Edmonton Real Estate Market Update
Here is our update on the Edmonton real estate market. (Previous week’s numbers are in brackets). For the past 7 days:
New listings: 383 (438, 239, 69)
# Sales: 139 (109, 74, 91)
Ratio: 36% (25%, 31%, 132%)
# Price changes: 111 (125, 73, 29)
# Expired/Off Market Listings: 160 (143, 577, 105)
Net loss/gain in listings this week: 84 (186, -412, -127)
Active single family home listings: 2013 (1972, 1843, 2094)
Active condo listings: 1182 (1139, 1067, 1209)
Homes 4-week running average: $353k ($357k, $366k, $366k)
Condos 4-week running average: $211k ($220k, $223k, $231k)
The REALTORS® Association of Edmonton is reporting 424 sales so far this month for the Greater Edmonton area. The pace should pick up, but with only 11 days left in the month it looks like we will see below average sales for January. It's kind of hard to believe, because when we are trying to make appointments to show properties to buyers it's hard to find many that aren't pending. We've had a few clients miss out on properties they really liked this week while they were thinking about making an offer. If you're in an area where there are no for sale signs, and are thinking of selling, this may be the time. On the other hand, if you tried to sell last year and were unsuccessful, and are thinking of bringing your home back on the market at a higher price (we are seeing a lot of that, especially in St. Albert), prepare for more disappointment.














“….if you tried to sell last year and were unsuccessful, and are thinking of bringing your home back on the market at a higher price (we are seeing a lot of that, especially in St.
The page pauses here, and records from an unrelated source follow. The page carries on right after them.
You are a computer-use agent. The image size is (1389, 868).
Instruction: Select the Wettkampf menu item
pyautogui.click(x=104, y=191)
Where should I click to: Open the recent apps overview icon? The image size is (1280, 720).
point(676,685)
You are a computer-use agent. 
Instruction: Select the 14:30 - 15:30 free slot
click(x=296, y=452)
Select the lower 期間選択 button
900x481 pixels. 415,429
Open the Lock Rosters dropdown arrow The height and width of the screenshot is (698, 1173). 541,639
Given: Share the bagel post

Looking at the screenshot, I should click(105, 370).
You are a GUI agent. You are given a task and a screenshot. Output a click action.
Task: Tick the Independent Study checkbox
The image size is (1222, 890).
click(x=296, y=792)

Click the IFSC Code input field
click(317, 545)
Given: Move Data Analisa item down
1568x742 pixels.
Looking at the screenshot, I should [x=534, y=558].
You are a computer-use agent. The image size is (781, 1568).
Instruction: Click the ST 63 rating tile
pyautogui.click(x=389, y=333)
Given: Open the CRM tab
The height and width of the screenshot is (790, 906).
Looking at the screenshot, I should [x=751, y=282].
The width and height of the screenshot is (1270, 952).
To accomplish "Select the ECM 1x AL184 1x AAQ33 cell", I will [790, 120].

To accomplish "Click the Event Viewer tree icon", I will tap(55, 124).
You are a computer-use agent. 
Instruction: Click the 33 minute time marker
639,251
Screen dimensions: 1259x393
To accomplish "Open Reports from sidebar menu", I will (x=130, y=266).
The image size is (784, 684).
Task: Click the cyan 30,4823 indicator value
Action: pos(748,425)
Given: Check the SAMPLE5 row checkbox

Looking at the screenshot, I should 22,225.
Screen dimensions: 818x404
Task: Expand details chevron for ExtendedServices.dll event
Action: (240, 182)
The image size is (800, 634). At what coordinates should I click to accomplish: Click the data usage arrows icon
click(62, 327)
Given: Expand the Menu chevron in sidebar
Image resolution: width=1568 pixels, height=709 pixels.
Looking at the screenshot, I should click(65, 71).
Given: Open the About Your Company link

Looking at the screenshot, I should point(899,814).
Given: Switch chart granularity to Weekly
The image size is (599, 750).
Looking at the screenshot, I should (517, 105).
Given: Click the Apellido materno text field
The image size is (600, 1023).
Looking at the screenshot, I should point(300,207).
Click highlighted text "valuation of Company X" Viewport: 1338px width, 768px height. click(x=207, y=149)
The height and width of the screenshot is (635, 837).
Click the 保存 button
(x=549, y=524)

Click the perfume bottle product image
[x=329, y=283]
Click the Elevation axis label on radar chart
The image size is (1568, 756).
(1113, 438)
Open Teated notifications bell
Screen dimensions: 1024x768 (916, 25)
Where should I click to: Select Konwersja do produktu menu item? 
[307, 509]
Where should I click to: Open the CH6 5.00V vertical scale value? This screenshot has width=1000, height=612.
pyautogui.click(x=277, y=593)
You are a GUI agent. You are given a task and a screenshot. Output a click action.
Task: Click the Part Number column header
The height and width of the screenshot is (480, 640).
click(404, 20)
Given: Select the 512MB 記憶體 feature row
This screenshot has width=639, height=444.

Albert), prepare for more disappointment”.
Does it mean the sellers who put their properties for sale on the last year’s asking price will be disappointed? Does this mean that prices are not higher at this time than last year? or I am not getting your point?
If you were unsuccessful at selling at the same time last year, then you were probably asking to much then, so asking more now makes no sense. Prices on average are slightly higher than the same time last year, but if you were overpriced before, and you increase your price now, you will still be overpriced. Even worse… If you tried to sell when prices peaked last year (between May and September), and try now at the same or higher price you have an even lower chance of success, since prices on average are lower now than the peak last year. This of course does not take into consideration fluctuations in value, supply or demand on a neighbourhood, property type or price range basis.
Think about it, if you were buying a home, would you pay more for it now than you would have a few months ago, simply because the owner put it back on the market at a higher price?
How is the spruce grove market, i built brand new for 480,000 last feb, and have seen around 50 houses be built since then around me, Would it be fair to say my house would be worth around the same it was last Feb?
great post Sara!
HI Sara, as you mentioned about so many pending homes that it is hard to make appointments to show buyers and some buyers missing out because they wanted to take a couple of days to decide, is this in one or two particular areas or in one particular price range?. With so much inventory on the market it seems kind of odd that there would be these kind of problems in January.
I couldn’t say to be honest, this was discussed by our agents at our office meeting on Wednesday and I’m not sure what types of properties all our agents clients’ are looking for. A number of agents from other offices mentioned the same thing during a marketing committee meeting I attended at the Association on Thursday as well.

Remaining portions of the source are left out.